- Film poster
- Directed by: Lowell Sherman
- Written by: Ralph Graves (story and screenplay) Harrison Jacobs (continuity)
- Produced by: Darryl F. Zanuck
- Starring: Loretta Young Cary Grant Jackie Kelk Marion Burns
- Cinematography: Barney McGill
- Edited by: Maurice Wright
- Music by: Alfred Newman
- Production company: Twentieth Century Pictures
- Distributed by: United Artists
- Release date: May 18, 1934;
- Running time: 62 minutes
- Country: United States
- Language: English
- Budget: $250,000

= Born to Be Bad (1934 film) =

1934 film by Lowell Sherman

Born to Be Bad is a 1934 American pre-Code drama film starring Loretta Young and Cary Grant, and directed by Lowell Sherman.

This film was rejected by the Hays Office twice before it was finally approved. Young's character, an unwed mother who entertains wholesale buyers to secure contracts for her friend, had to be re-written and re-filmed, so that her occupation is only hinted at. Zanuck had to cut as much as possible shots of Young in her underwear and of her legs exposed to the hips. The box-office return was poor, with a loss of $50,000.

==Plot==
Letty Strong becomes pregnant at the age of fifteen and runs away from home. She is eventually taken in by an elderly man named Fuzzy. In due course, Strong gives birth to Mickey in the back room of Fuzzy's bookstore. Surviving life as a grifter, Letty teaches her son to be streetwise, so that he will not be mistreated like she was. All the while, Fuzzy strongly disapproves of how Letty is raising her son. At age seven, Mickey decides to skip school and wander aimlessly around town. Meanwhile, Letty earns a living by entertaining buyers in order to prop up her friend Steve Karns.

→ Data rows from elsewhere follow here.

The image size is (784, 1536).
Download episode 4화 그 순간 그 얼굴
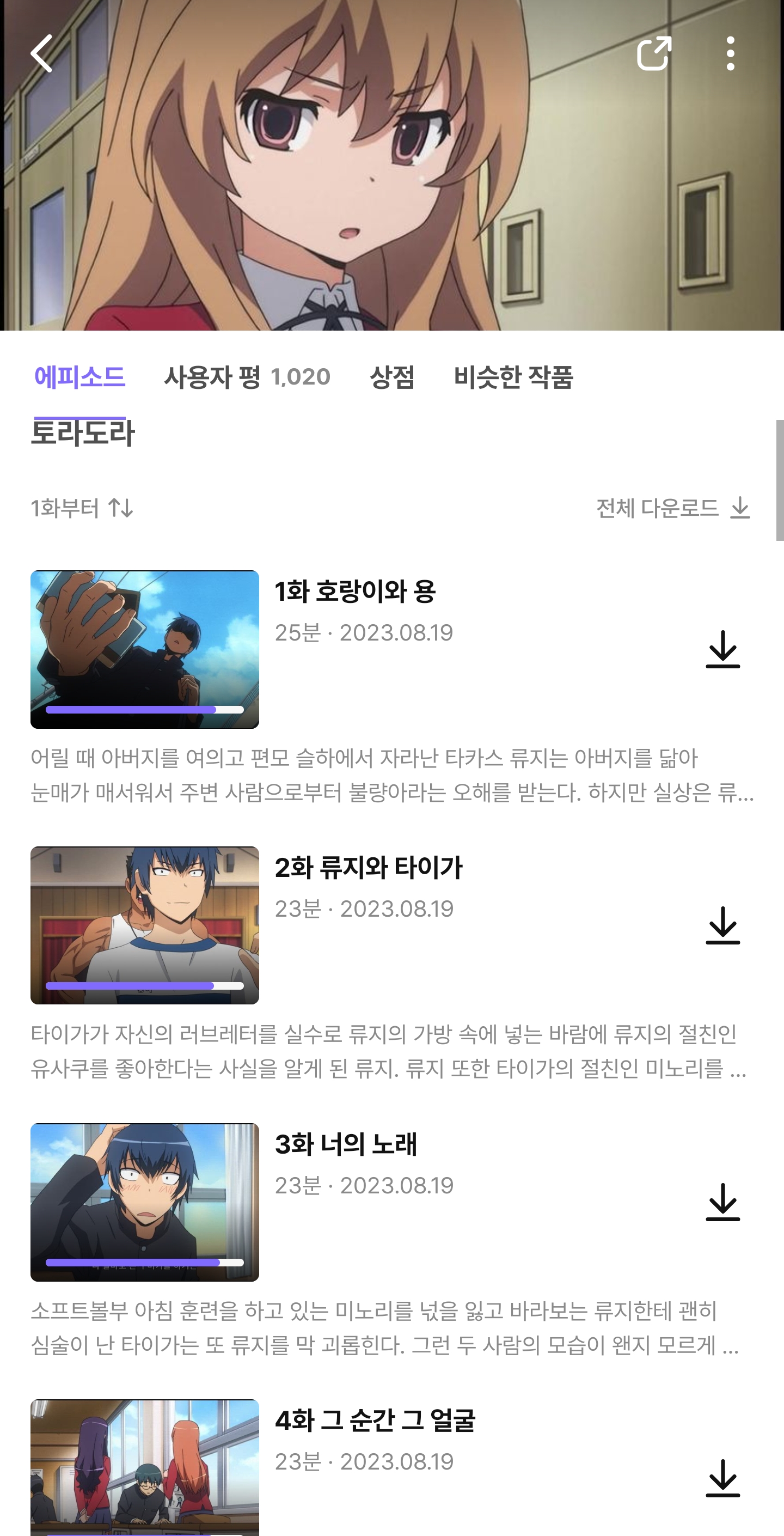722,1478
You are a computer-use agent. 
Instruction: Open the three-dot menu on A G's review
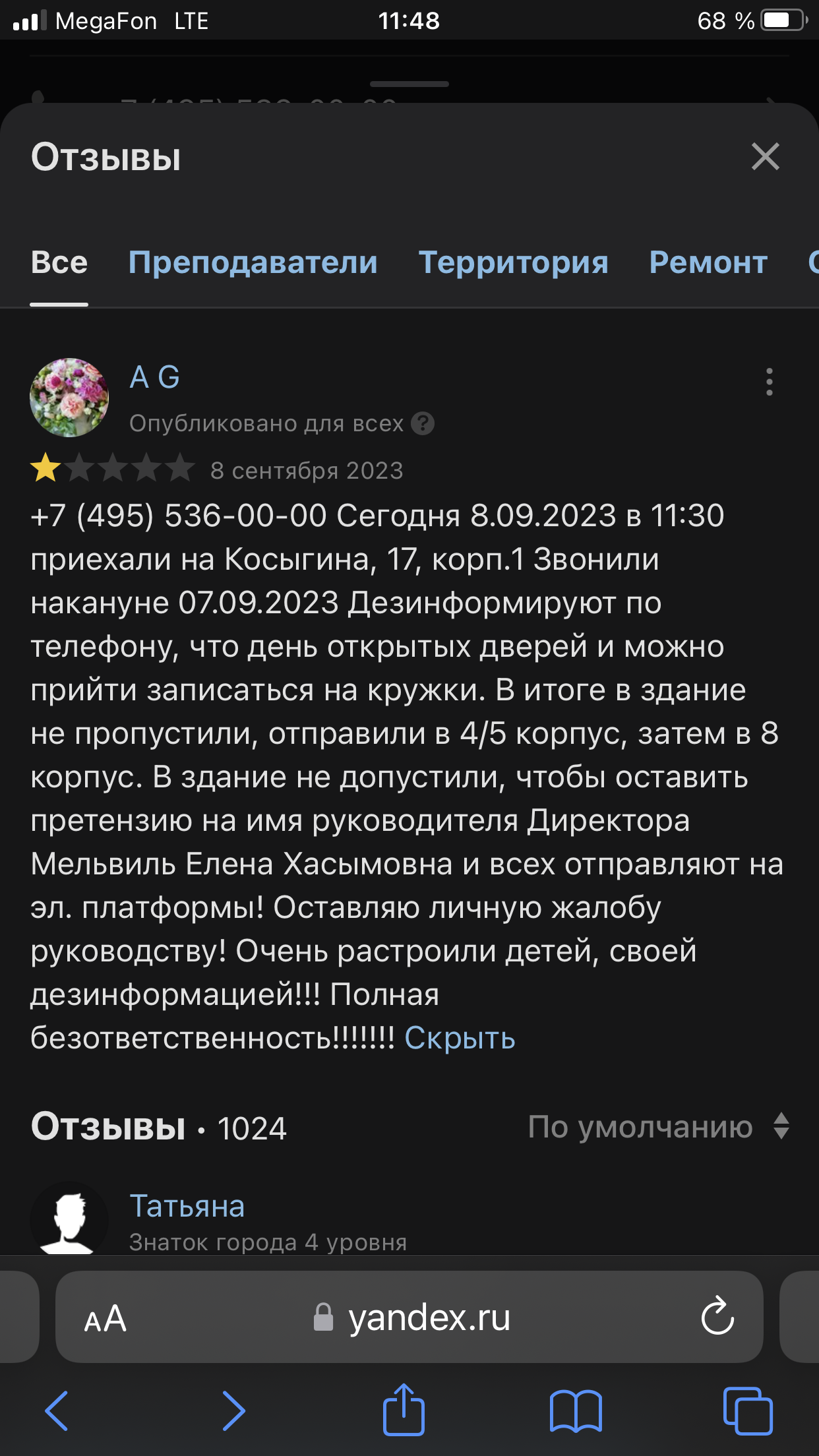(769, 382)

One day a milk truck driven by Malcolm "Mal" Trevor hits Mickey as he is roller-skating in the street. When Letty's acquired lawyer, Adolphe, learns that Mal is the wealthy president of Amalgamated Dairies, he talks Letty into seizing the opportunity. Both Adolphe and Letty convince Mickey to lie about the extent of his injuries. However, during the trial, Mal's attorney produces films showing a fully recovered Mickey. The irate judge has Mickey taken from Letty and put in an institution for boys. Mal and his wife Alyce have no children. Mal adopts Mickey, with Letty's approval. She is able to visit with her son frequently. Mickey thrives on Mal's country estate, as he was in a stable, loving environment.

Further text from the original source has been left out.